Nous avions atteint l’hôtel et il passa au bureau prendre ses clés. En montant au cinquième étage, il déclara :

— Nous ne faisons que parler pour ne rien dire. Le fait est que Conway n’est pas mort. Tout au moins ne l’était-il pas il y a quelques mois.

Cette remarque ne permettait aucun commentaire dans le bref laps de temps d’une montée en ascenseur. Dans le corridor, quelques secondes plus tard, je répondis :

— En êtes-vous bien sûr ? Comment le savez-vous ?

Ouvrant la porte, il répondit :

— Parce que j’ai voyagé avec lui sur un navire japonais, de Shanghai à Honolulu, en novembre dernier.

Il ne dit plus rien avant que nous ne fussions installés dans de confortables fauteuils, à proximité de boissons et de cigares.

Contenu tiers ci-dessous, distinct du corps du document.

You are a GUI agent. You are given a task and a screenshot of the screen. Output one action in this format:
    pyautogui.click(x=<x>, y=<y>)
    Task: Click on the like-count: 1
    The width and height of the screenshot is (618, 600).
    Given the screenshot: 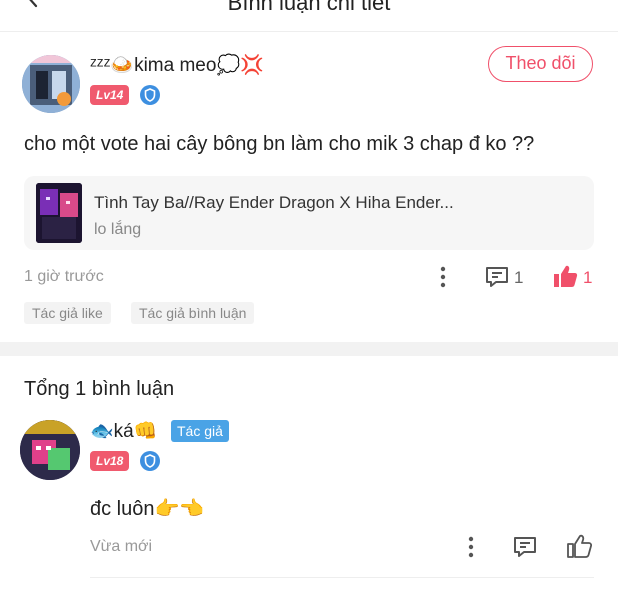 What is the action you would take?
    pyautogui.click(x=588, y=278)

— J’étais en Chine en automne – en vacances. J’aime à rôder. Je n’avais pas vu Conway depuis des années. Nous n’entretenions aucune relation écrite et je ne peux pas dire qu’il traversât souvent mes pensées, bien que son visage fût un des rares qui se soit toujours facilement présenté à mon esprit si j’essayais de me l’imaginer. J’avais rendu visite à un ami à Hankéou et revenais par l’express de Pékin. Dans le train, je liai par hasard conversation avec la charmante mère supérieure d’un couvent français de sœurs de charité. Elle se rendait à Chung-Kiang où se trouvait son couvent et, parce que je comprenais un peu le français, elle prit plaisir à me parler de son travail et de ses affaires. Généralement, je n’ai pas grande sympathie pour les entreprises missionnaires, mais je suis prêt à admettre, comme beaucoup d’autres personnes de nos jours, que les catholiques font preuve d’un grand dévouement et ne travaillent pas pour la gloire. Ce que je voulais vous dire, c’est que cette dame me parla, en m’expliquant l’activité missionnaire de l’hôpital de Chung-Kiang, d’un cas de fièvre amené quelques semaines auparavant, un homme qui devait être européen, bien qu’il ne pût rien dire de lui et ne possédât aucun papier. Ses habits étaient ceux des indigènes, et des plus pauvres ; quand les sœurs l’hospitalisèrent, il était très gravement malade. Il parlait couramment le chinois et un très bon français et mon interlocutrice m’assura qu’avant d’avoir découvert la nationalité des religieuses, il leur avait adressé la parole dans un anglais très courant, avec un accent cultivé. Je lui dis ne pas pouvoir imaginer un tel phénomène et me moquai légèrement d’elle, lui demandant comment elle pouvait déceler un accent cultivé dans une langue qu’elle ne parlait pas.